Collected data entries:
---

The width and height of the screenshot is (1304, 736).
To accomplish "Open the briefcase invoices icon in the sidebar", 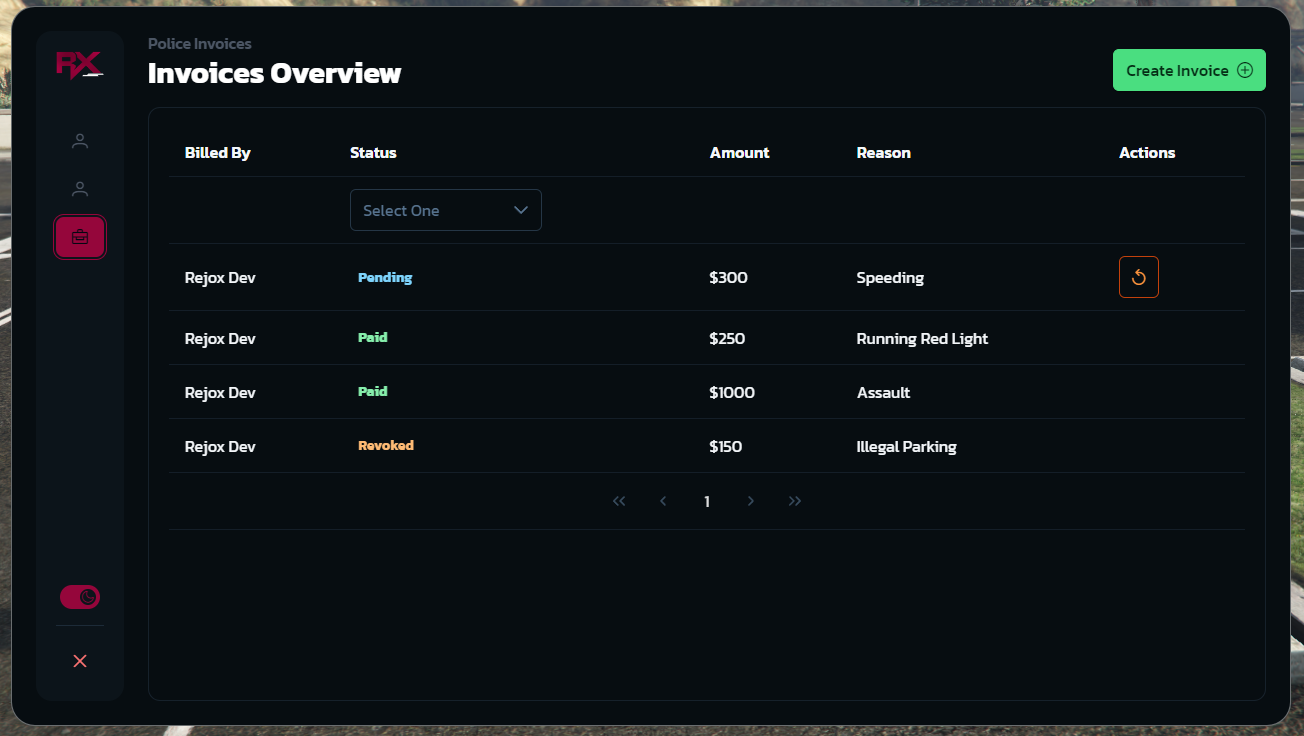I will [80, 237].
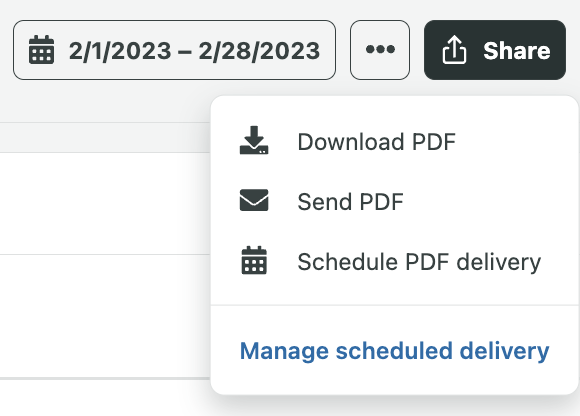Click the "Download PDF" text label
This screenshot has height=416, width=580.
pos(377,142)
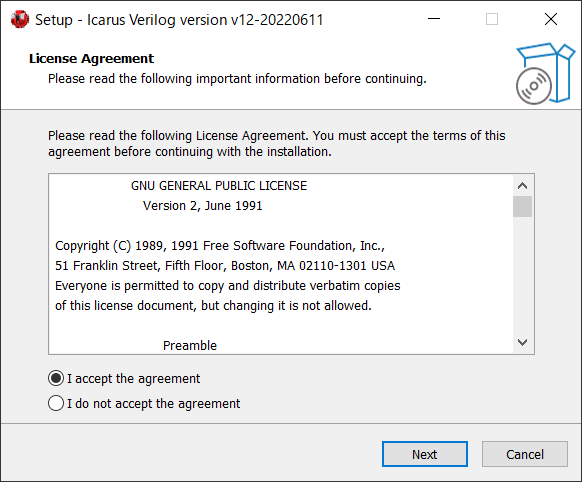
Task: Click the GNU GENERAL PUBLIC LICENSE heading
Action: click(x=219, y=186)
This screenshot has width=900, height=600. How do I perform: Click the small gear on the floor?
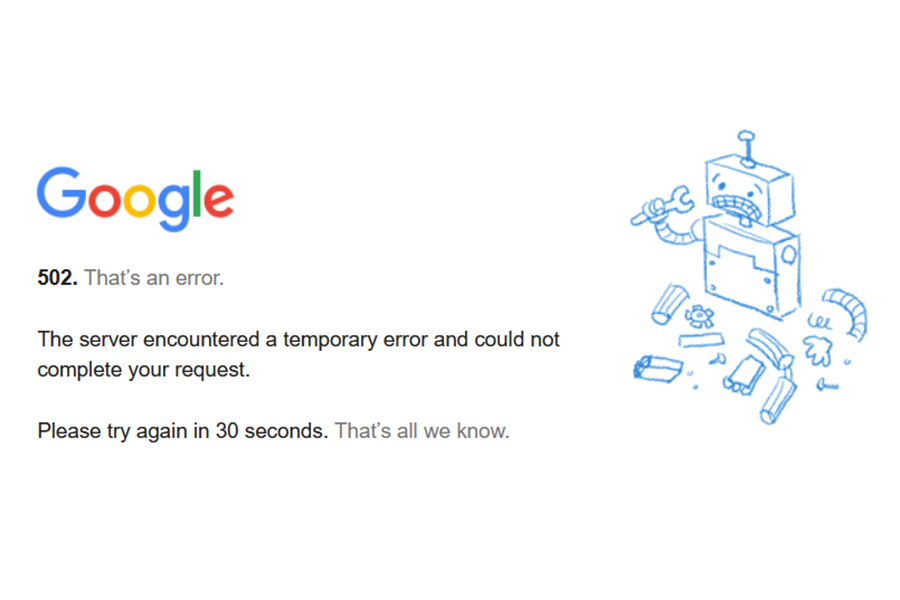click(699, 316)
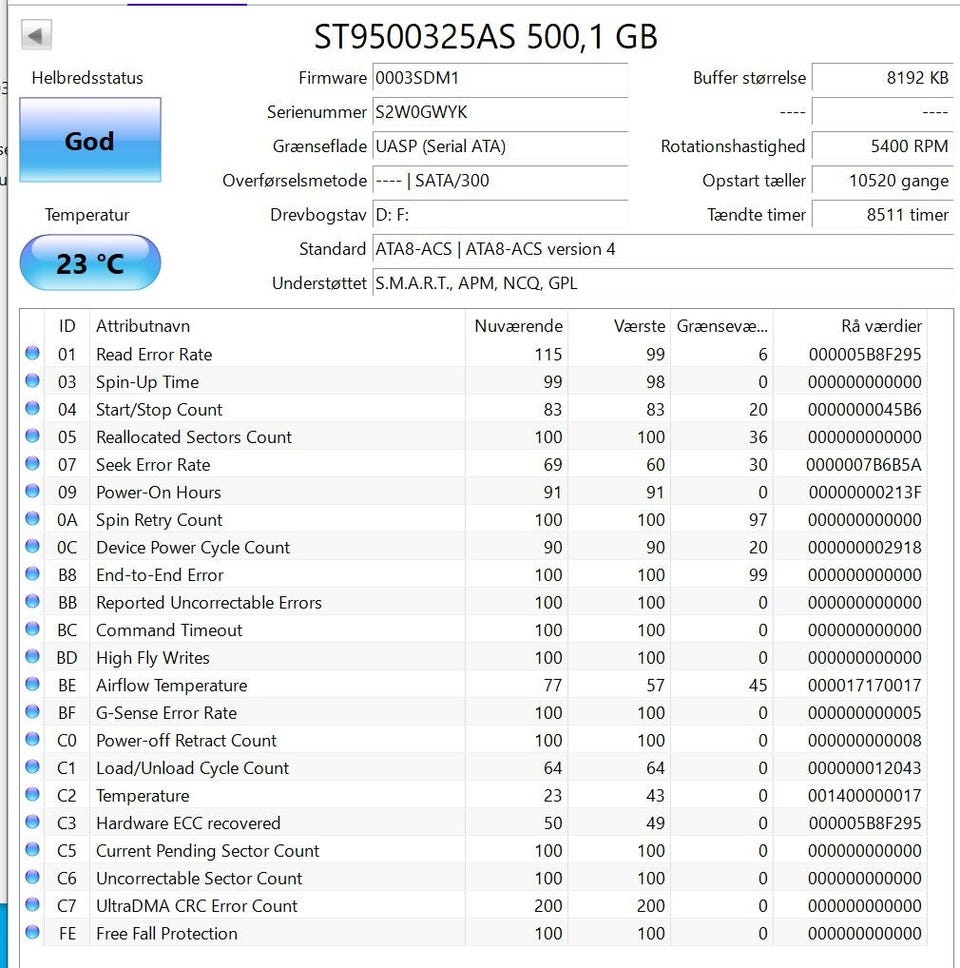Viewport: 960px width, 968px height.
Task: Click the God health status button
Action: tap(89, 141)
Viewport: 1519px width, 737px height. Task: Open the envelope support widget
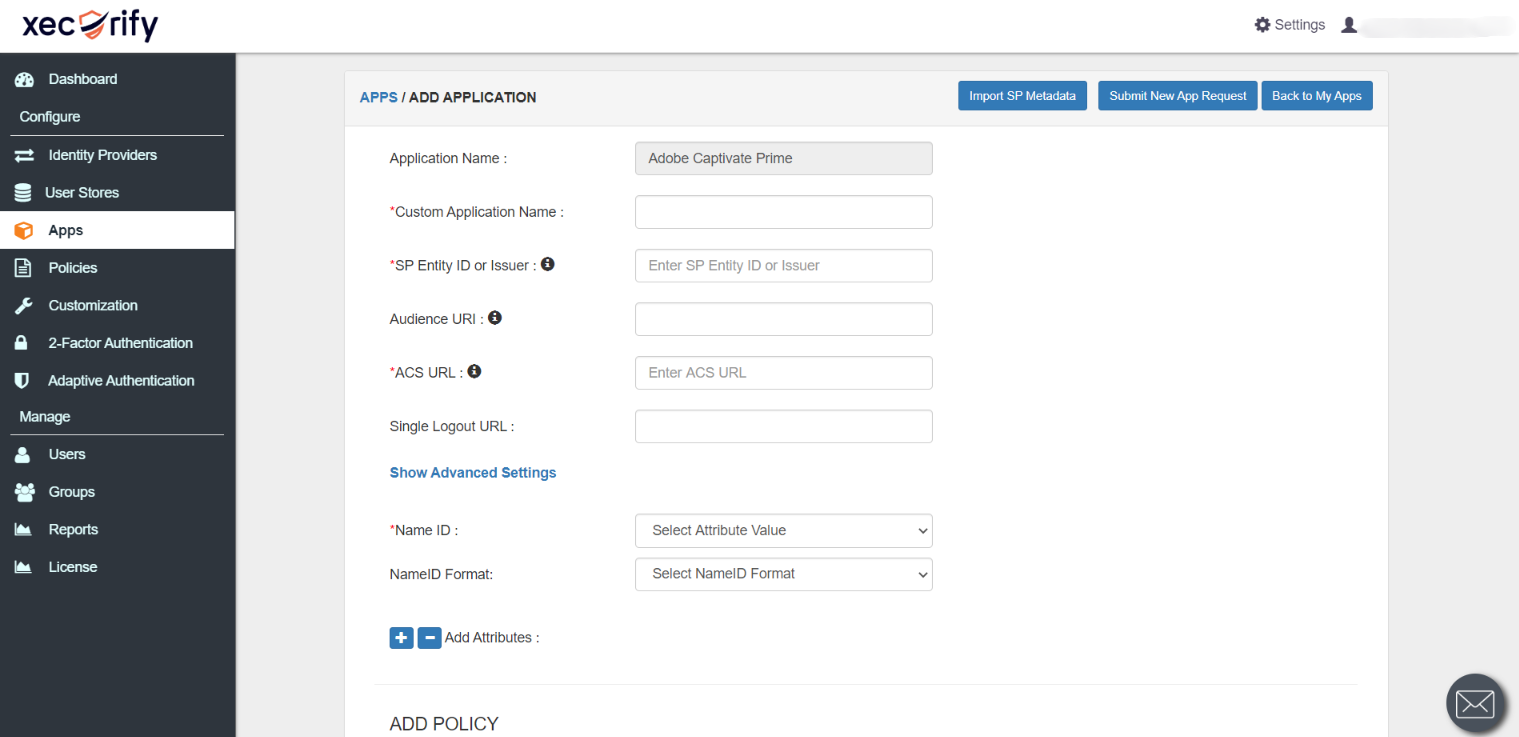(x=1475, y=703)
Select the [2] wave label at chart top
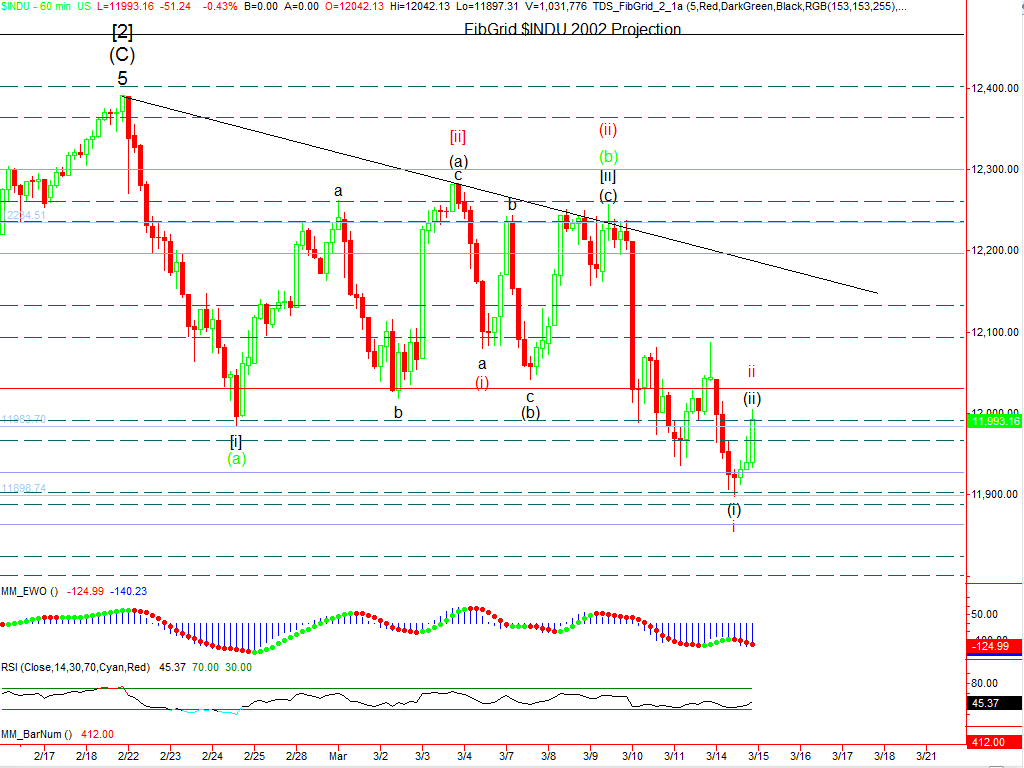 click(122, 31)
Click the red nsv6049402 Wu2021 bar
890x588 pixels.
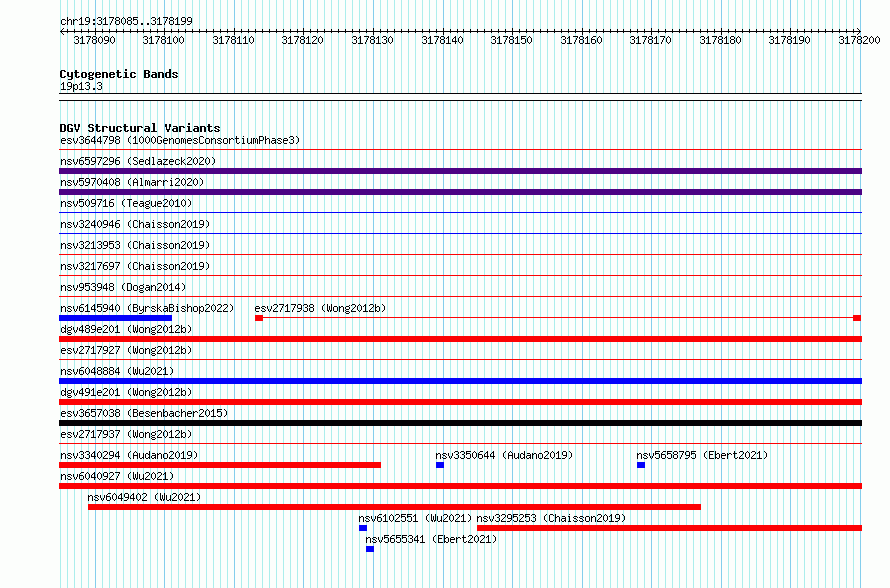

---

PROBLEM TO SOLVE –
Once the line containing "Click the red nsv6049402 Wu2021 bar" is found, copy it and each line after it through the end of the entries above exactly; nothing else, and no pictures.

TASK SOLUTION –
Click the red nsv6049402 Wu2021 bar
890x588 pixels.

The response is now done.